Today is my last day as a 25 year old.  I'm pretty excited!  My twenty-fifth year has been filled with more love and more fun than years past.  I've learned a lot, I've grown a lot, and I've loved a lot.

My birthday week :) started off great this weekend!  On Saturday, we celebrated my birthday with our family.  It was so much fun!  We had dinner at Stefano's and then visited outside and had Brewster's ice cream pies and opened gifts at home.  I was showered with some great new clothes, shoes, a pocket book, earrings, and even a Mario game for the Wii, but more importantly, I was showered with love, surrounded by those I love most, with the exception of my sister who I'm sure was having fun on Spring Break!

KT was so sweet picking out a birthday banner, plates, and balloons!  The boys were a great help blowing out the cute swirly candles and opening presents!  I wish I had pictures on my computer to include, but I don't.

Yesterday was perfect, too.  We went for a jog around the neighborhood and I finished up with a longer run, then we played outside.  I love being outside with KT and the boys.  It's just plain fun to play with them.  I also should document that I beat KT in ladder ball a few times because it might not happen again.  :)  We're both competitive, so it's fun to play games.

My birthday celebration was more special this year.  It was more special this year because of my sweet family.  It was more special this year because it was complete.  Thank you, KT, for making this the most special birthday!

I can honestly say this was the best year.  I was given so much this year.

It was in my twenty fifth year that I fell hard for a hazel eyed, brown haired man who has changed my world completely for the better.  It was in this year that I was abundantly blessed when we met.  My world is richer, brighter, happier, and more fulfilling that I could have imagined.  I am reminded on a daily basis of the love he has for me and I hope that he can say the same.  These reminders cause me to silently reflect and say "thank you" to the One responsible for this.  This beauty.  This love.  I think we'd both agree that our lives have taken twists and turns we wouldn't have planned and we didn't expect, but we, our love and our family, I think, is stronger for those detours.  I don't take a second with my sweet family for granted and they are always in the top of my mind and the driving force behind the things I do.

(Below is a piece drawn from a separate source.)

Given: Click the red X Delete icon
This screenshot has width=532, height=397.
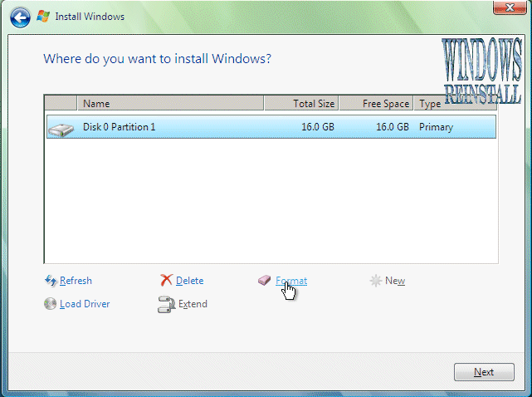Looking at the screenshot, I should click(166, 281).
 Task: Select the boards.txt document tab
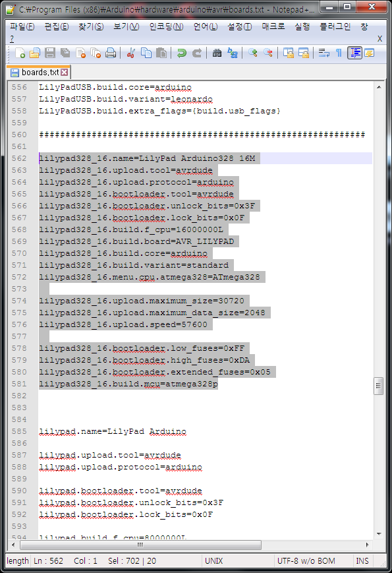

He is my partner, my best friend, and the one I love whole-heartedly and without condition.  He makes me smile, feel giddy, and laugh... because he's a funny guy.  We can do everything and nothing, and still, it's the best feeling in the world.  We are building our life together and that is the sweetest thing.  He makes me a better me.

It was also this year that I became Anna Belle to the sweetest, most perfect almost three and four year old little boys on the planet.  I've always heard it said that when you have a child, your heart bursts with the love you feel.  Though I didn't birth K.C. and Kaden, I feel that love and that joy and see the miracles that their sweet lives are.  It is my daily prayer that they always know and feel the love I have for them.  They are a blessing.  It's amazing how children change your life.  The new things you find to worry about that you wouldn't have thought before.  The deeper joy, laughter, and love you feel in everything.  I am so blessed to have them in my life.  Their well-being and happiness is more important to me than my own.  Being their Anna Belle is a blessing and has changed so much, for forever, for the better.

So, thank you, twenty-five.  We've had a nice ride.  I have a slight suspicion that twenty six will be even better.  I want to make this the best year yet!